Mme Merkel s’y emploie activement. Elle a décidé de soutenir la candidature de son propre ministre des finances, M. Schäuble, qui fait déjà figure de favori. Il est vrai que le profil de M. Schäuble a tout pour séduire les tenants d’une Europe à poigne. Autoritaire, fanatiquement libéral, considéré comme un des représentants de la ligne dure de la CDU, il est connu pour ses furieuses diatribes contre les Grecs, les Italiens et, tout récemment, contre le gouvernement espagnol, coupable à ses yeux de laxisme budgétaire. Partisan intransigeant de l’indépendance de la BCE, M. Schäuble mène également campagne depuis des mois pour qu’on mette les budgets des Etats membres sous le contrôle de la Commission. Son arrivée à la tête de l’Eurogroupe est donc dans l’ordre des choses.
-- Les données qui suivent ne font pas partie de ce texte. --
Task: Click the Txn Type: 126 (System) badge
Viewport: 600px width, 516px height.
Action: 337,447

Elle ne ferait que traduire la domination qu’exerce aujourd’hui l’Allemagne sur l’ensemble du système financier européen. Certains s’étonnent même que le passage de témoin avec M. Juncker n’ait pas encore eu lieu et ils souhaitent que le processus s’accélère.
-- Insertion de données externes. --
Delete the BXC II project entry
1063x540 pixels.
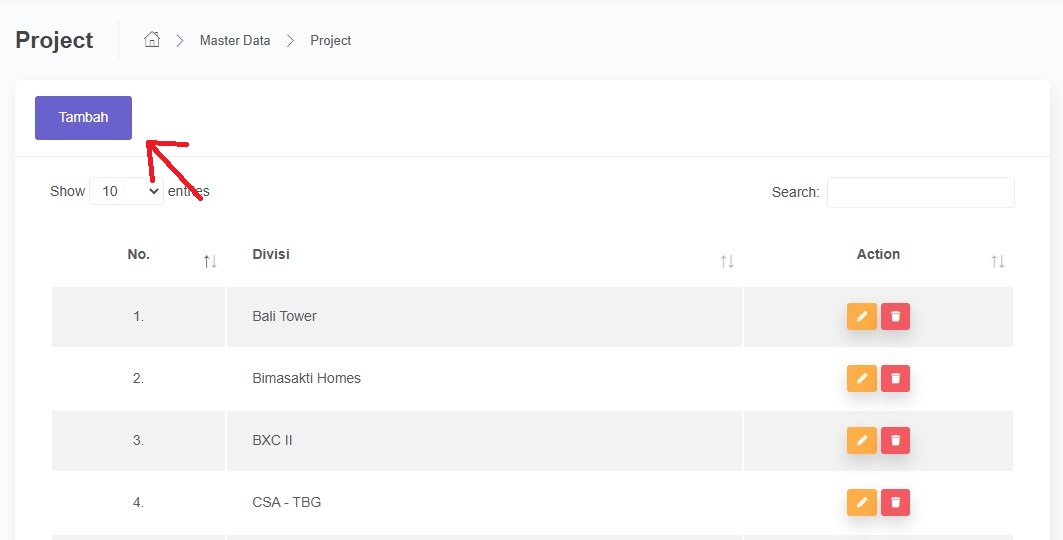(895, 441)
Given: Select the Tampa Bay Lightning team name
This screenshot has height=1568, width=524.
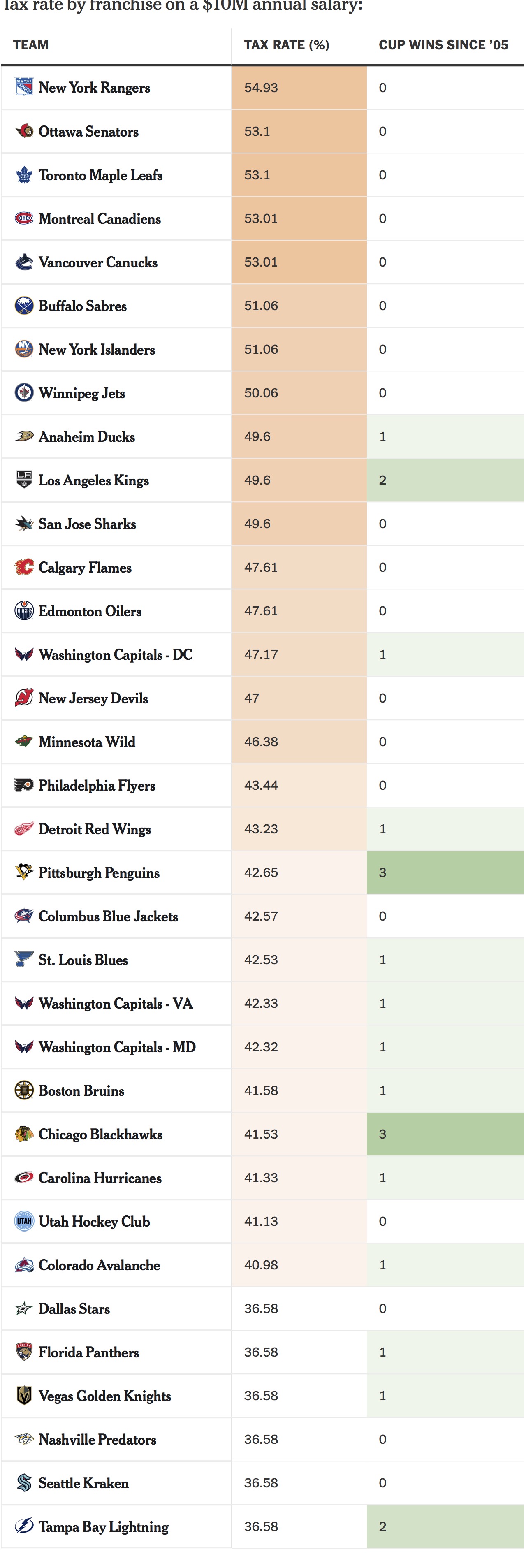Looking at the screenshot, I should click(x=104, y=1526).
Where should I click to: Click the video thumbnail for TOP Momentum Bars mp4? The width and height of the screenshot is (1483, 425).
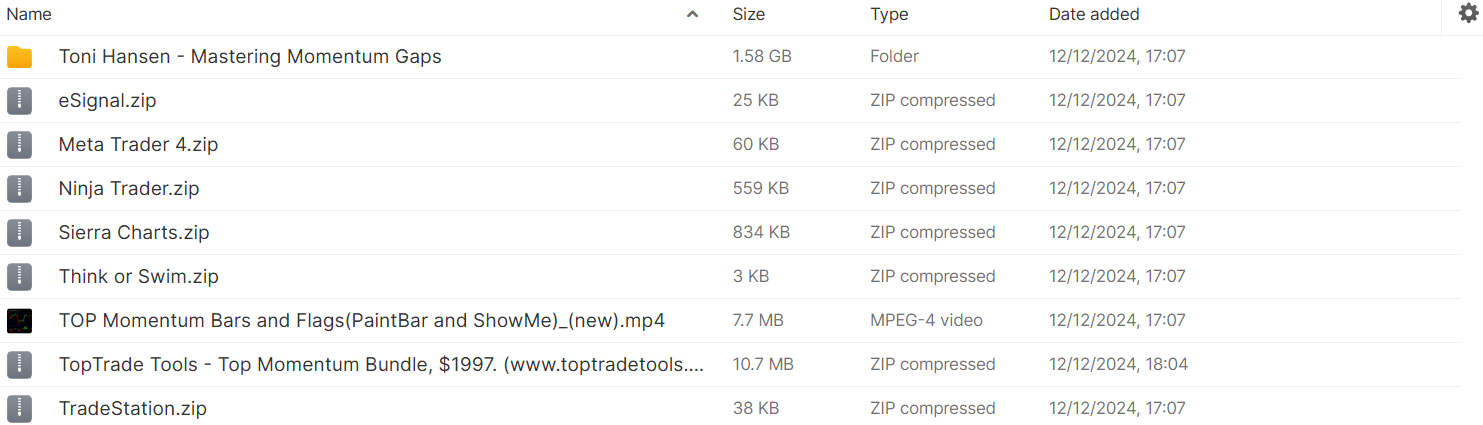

Cet empressement ne fait pas les affaires du gouvernement français. Non pas que la candidature de M. Schäuble déplaise d’une quelconque façon au clan sarkozyste. Bien au contraire. Lui et M. Baroin sont devenus les meilleurs amis du monde et les désidératas de Mme Merkel sont généralement des ordres. Seulement voilà, la France est en pleine fièvre électorale et les Français ont retrouvé dans cette campagne quelques vieux reflexes antiallemands. D’où le souci de l’Elysée de renvoyer le sujet à plus tard, afin que cette nomination n’apparaisse pas comme une nouvelle reculade de la France devant Berlin. « Sur l’Eurogroupe, rien n’est fait et les décisions ne seront prises qu’après le 6 mai » a confirmé M. Baroin, en marge de la dernière réunion de l’Eurogroupe à Copenhague. M. Schäuble ne semblait pas particulièrement inquiet de ce contretemps. Les Allemands ont-ils reçu des assurances côté Sarkozy que le dossier se débouclerait très vite après la présidentielle ? On le dit. Et côté Hollande ? Certains le murmurent.
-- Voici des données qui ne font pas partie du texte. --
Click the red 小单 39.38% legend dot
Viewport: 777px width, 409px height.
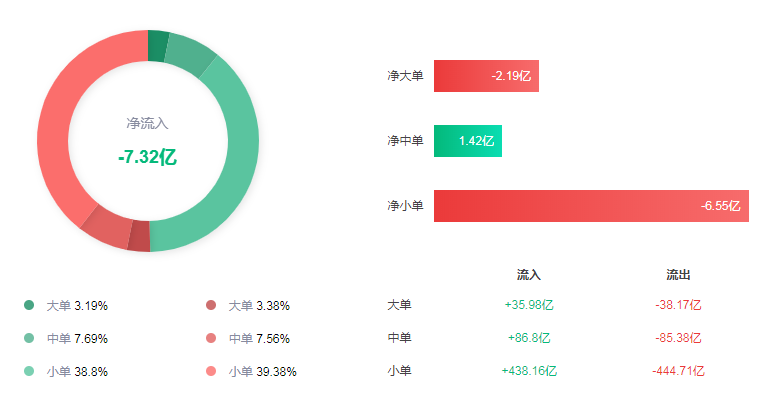tap(210, 371)
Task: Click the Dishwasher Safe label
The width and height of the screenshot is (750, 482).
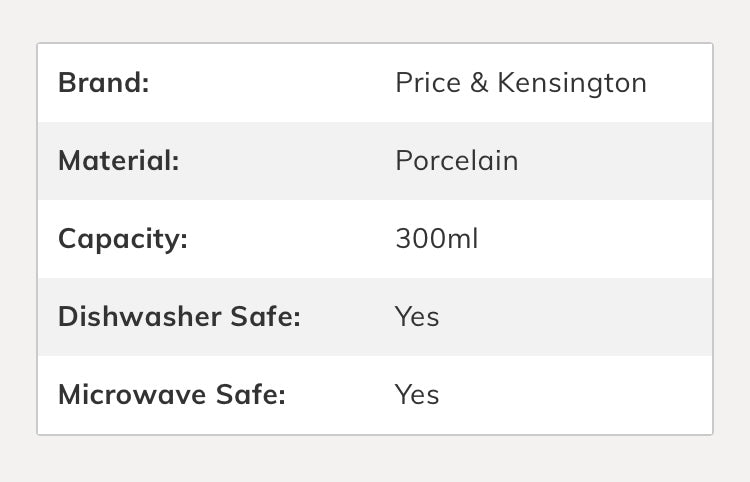Action: click(x=179, y=317)
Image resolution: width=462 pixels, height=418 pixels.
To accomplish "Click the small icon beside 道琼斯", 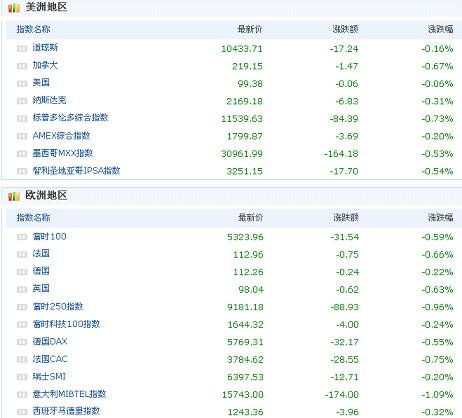I will click(22, 49).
Mais l’offensive de Mme Merkel vise également à redorer le blason de l’Allemagne vis-à-vis des pays de l’Europe du Sud. La Chancelière a perçu très négativement le mémorandum rédigé par M. Monti et plusieurs autres chefs de gouvernement en faveur d’une initiative de croissance européenne. Ce texte prend en effet clairement le contrepied de la « culture de stabilité » chère à la Bundesbank. Berlin craint que la France ne finisse par se joindre au mouvement, au cas, désormais probable, où M. Hollande l’emporterait. Tout cela est de nature à compliquer, à retarder, voire à remettre en cause l’approbation du nouveau pacte budgétaire européen, ce que l’Allemagne ne veut à aucun prix. On comprend mieux, dans ces conditions, les récents « messages d’amitié » envoyés par la Chancelière allemande au gouvernement grec et l’engagement qu’elle a pris de le soutenir coûte que coûte en cas de nouvelles attaques des marchés. Cet éclairage permet également de mieux comprendre pourquoi Berlin a accepté fin mars d’assouplir fortement sa position sur le renforcement des moyens du Fonds Européen de Stabilité Financière, ce qui a comblé d’aise les pays du sud en difficultés, et pourquoi Mme Merkel joue à fond la carte d’une coopération très médiatisée avec M. Monti. L’Allemagne craint un isolement préjudiciable à ses plans. Elle est disposée à consentir de nouveaux moyens et à accepter un certain partage des pouvoirs au sein de la zone euro, pour peu qu’on reste dans sa ligne générale de rigueur et d’austérité. On va voir, dans les mois qui viennent, jusqu’où elle est prête à lâcher du lest dans cette direction.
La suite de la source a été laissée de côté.